(Collection entries)
# # # #

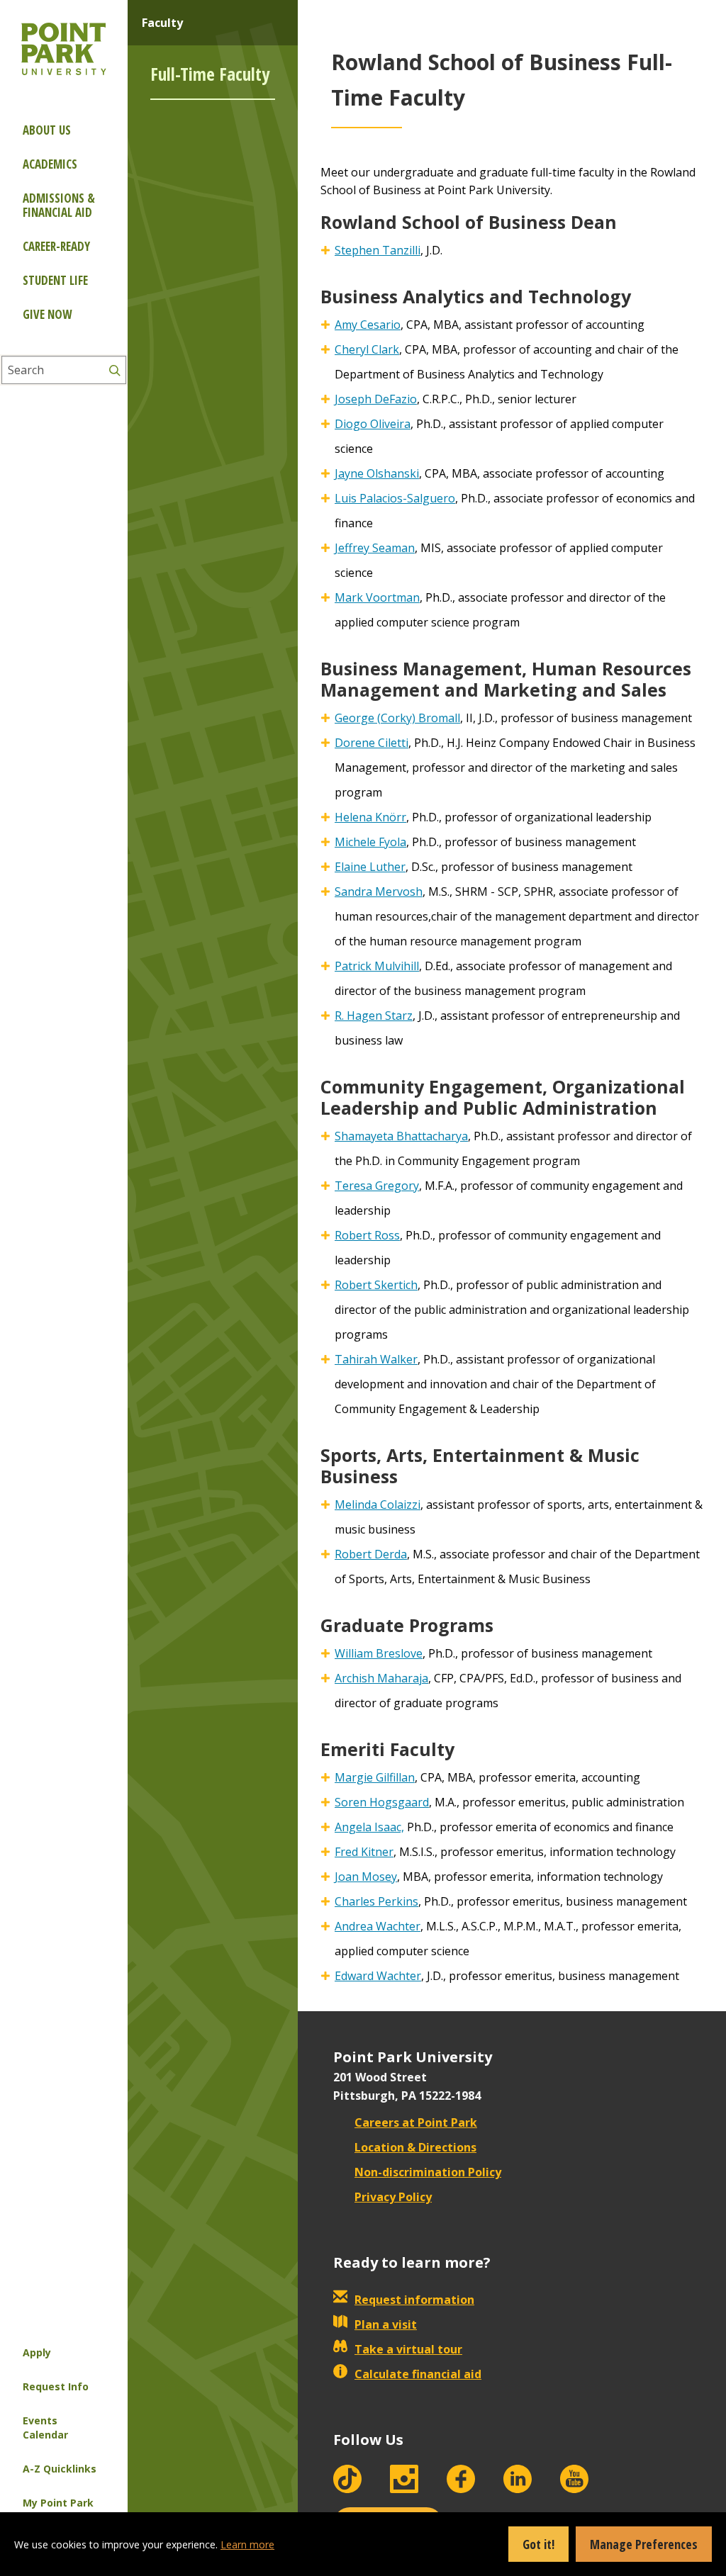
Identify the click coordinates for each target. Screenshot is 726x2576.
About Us (47, 130)
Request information (414, 2299)
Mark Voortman (377, 597)
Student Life (55, 280)
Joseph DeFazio (376, 399)
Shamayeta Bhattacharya (401, 1136)
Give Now (47, 314)
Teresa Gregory (377, 1185)
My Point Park (58, 2502)
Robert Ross (367, 1235)
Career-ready (56, 246)
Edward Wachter (378, 1976)
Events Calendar (45, 2427)
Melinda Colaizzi (377, 1504)
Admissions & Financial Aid (59, 205)
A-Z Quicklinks (59, 2468)
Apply (37, 2352)
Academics (50, 164)
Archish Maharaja (381, 1678)
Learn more (247, 2544)
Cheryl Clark (367, 349)
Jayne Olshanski (377, 473)
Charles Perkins (376, 1901)
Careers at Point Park (415, 2122)
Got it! (538, 2544)
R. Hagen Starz (374, 1015)
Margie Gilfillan (375, 1777)
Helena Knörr (370, 817)
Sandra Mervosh (379, 891)
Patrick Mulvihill (377, 966)
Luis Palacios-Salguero (395, 498)
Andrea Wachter (377, 1926)
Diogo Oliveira (373, 424)
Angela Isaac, (369, 1827)
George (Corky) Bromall (397, 718)
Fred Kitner (364, 1852)
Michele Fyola (370, 842)
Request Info (56, 2386)
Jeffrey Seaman (375, 548)
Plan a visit (385, 2324)
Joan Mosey (366, 1876)
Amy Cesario (368, 324)
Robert (371, 1554)
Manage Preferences (644, 2544)
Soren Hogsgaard (382, 1802)
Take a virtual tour (408, 2349)
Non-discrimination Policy (427, 2172)
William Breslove (379, 1653)
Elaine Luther (370, 866)
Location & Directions (415, 2147)
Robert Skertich (376, 1285)
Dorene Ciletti (371, 742)
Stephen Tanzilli (377, 250)
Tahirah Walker (376, 1359)
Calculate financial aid (417, 2374)
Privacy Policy (393, 2197)
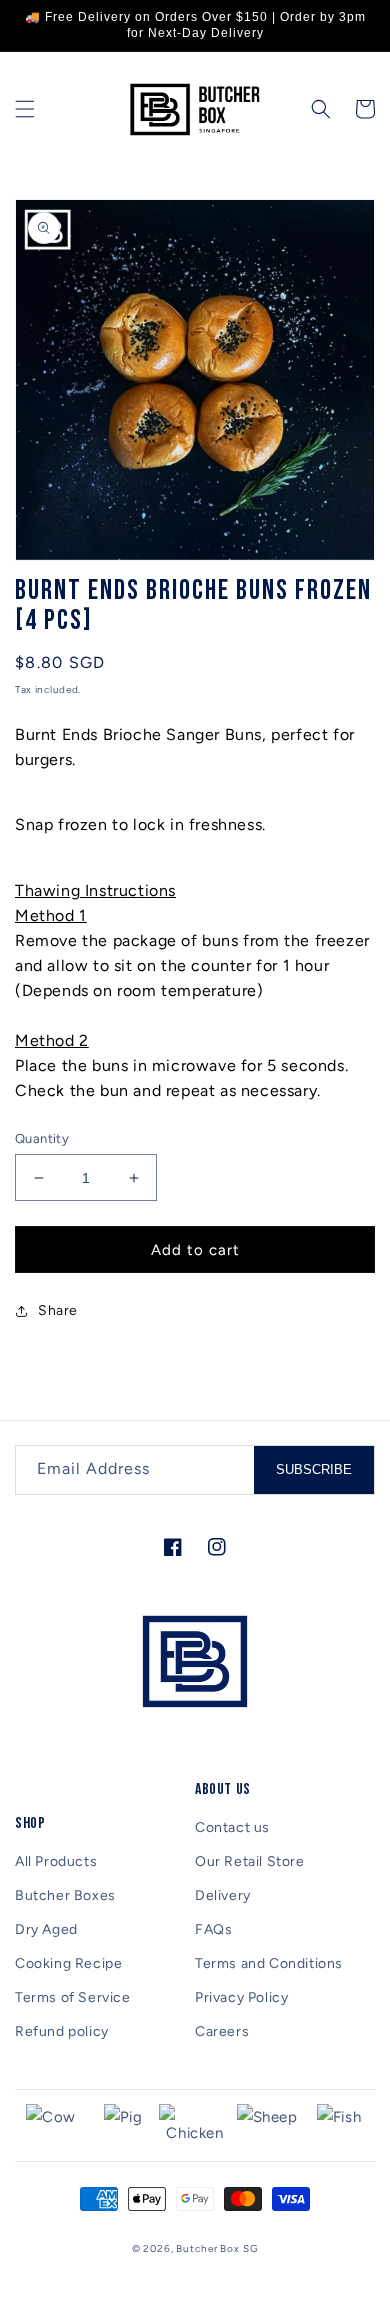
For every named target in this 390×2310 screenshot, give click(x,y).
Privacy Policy (241, 1997)
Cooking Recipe (68, 1963)
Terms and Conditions (269, 1963)
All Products (56, 1861)
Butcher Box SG (217, 2248)
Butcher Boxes (65, 1895)
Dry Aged (46, 1929)
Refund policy (62, 2031)
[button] (25, 109)
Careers (222, 2031)
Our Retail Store (250, 1861)
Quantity (42, 1138)
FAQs (213, 1929)
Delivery (223, 1895)
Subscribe (314, 1469)
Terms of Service (73, 1997)
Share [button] (58, 1310)
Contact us (232, 1827)
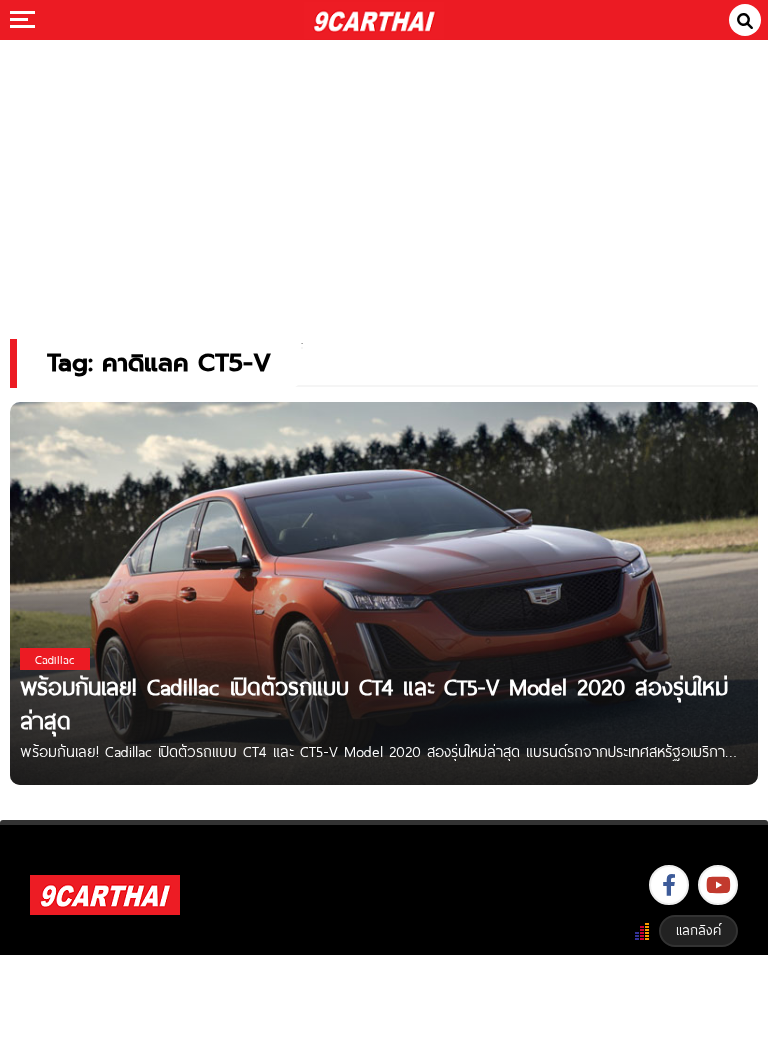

# # # #

WORK TASK -> The answer must be an exact transcription of the lines from the one holding "Calculate financial aid (417, 2374)" to the last line of the entries above, with no pictures and nothing else.

REPLY TO THE EXERCISE ->
Calculate financial aid (417, 2374)
Privacy Policy (393, 2197)
For every named target in this 390×2310 screenshot, give click(x,y).
Privacy Policy (241, 1997)
Cooking Recipe (68, 1963)
Terms and Conditions (269, 1963)
All Products (56, 1861)
Butcher Box SG (217, 2248)
Butcher Boxes (65, 1895)
Dry Aged (46, 1929)
Refund policy (62, 2031)
[button] (25, 109)
Careers (222, 2031)
Our Retail Store (250, 1861)
Quantity (42, 1138)
FAQs (213, 1929)
Delivery (223, 1895)
Subscribe (314, 1469)
Terms of Service (73, 1997)
Share [button] (58, 1310)
Contact us (232, 1827)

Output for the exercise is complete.